To be sure, the event revolves around the plant but there is no denying the importance of the human touch throughout the growth process and The Emerald Cup has become an authentic acknowledgement of the breeders and farmers who have quite literally put down the roots for the cannabis culture as we know it today.
As The Emerald Cup continues to grow alongside this culture their mandate to maintain that grassroots authenticity stands strong. Founded by farmers, for farmers, the success of the Cup is measured not by revenue totals so much as by the feedback that Tim and the crew get from everyone involved with the event each year.

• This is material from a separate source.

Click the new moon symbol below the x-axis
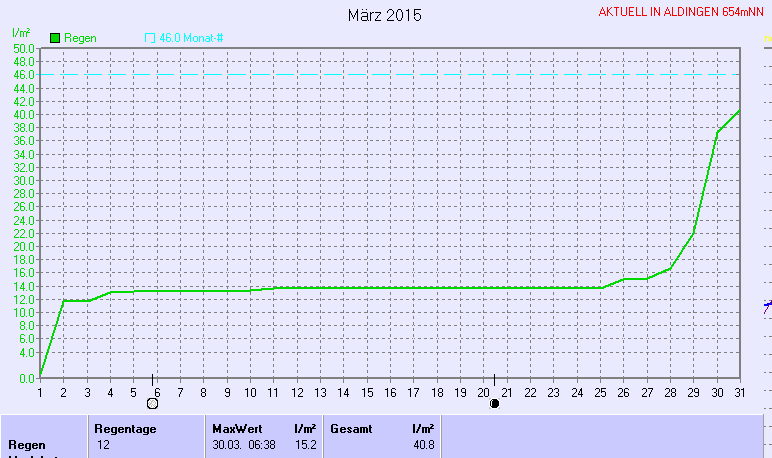Image resolution: width=772 pixels, height=458 pixels. (x=494, y=404)
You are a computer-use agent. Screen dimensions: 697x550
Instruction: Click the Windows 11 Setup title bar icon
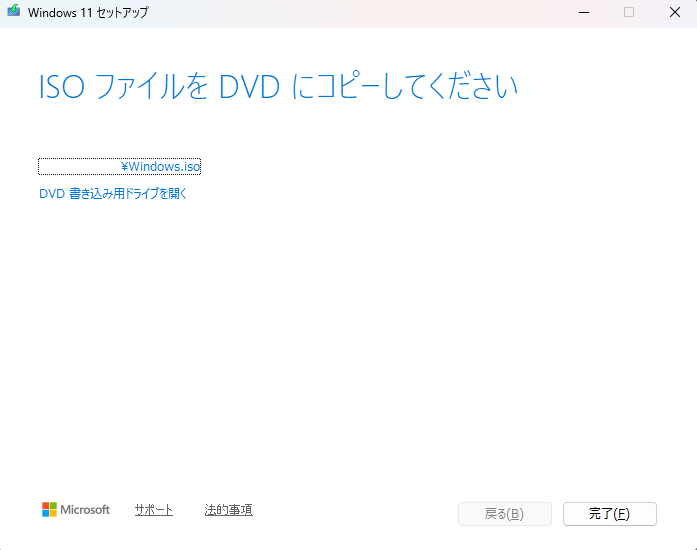coord(13,12)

So we thought it would be cool to catch up with one of the real OG’s from the Northern California cannabis scene for a fresh take on this growing tradition.
Just coming off of a coast-to-coast speaking tour on the benefits and importance of regenerative cannabis cultivation, our friend Kevin Jodrey of Wonderland Nursery in Garberville, California was happy to give us his take on the state of the cannabis culture and on The Emerald Cup itself.
THERE & BACK AGAIN
Growing up in the late 1970’s and early 80’s exposed Kevin Jodrey to a rugged upbringing on the streets of Oakland Beach, Rhode Island. Days and nights full of fistfights and big money back-alley deals began at an early age for Jodrey who caught his first felony cannabis case in 1983 for cultivation and distribution when he was just a junior in high school.
He knew the life he had chosen to lead, however, and the consequences were clear as day anytime Jodrey would take a ride after school to visit his friends who were doing hard time behind bars for weed.
Times are certainly different now than they were back then when marijuana and anyone associated with it were demonized by a majority of a society that had been brainwashed by a successful decades-long smear campaign against the plant.
This dichotomy between public perception (and the law of the land) versus what Jodrey knew about the plant and its many benefits from his own experience was difficult for him to reconcile but seeing too many friends getting caught up in serious trouble convinced Jodrey that he needed to make a change.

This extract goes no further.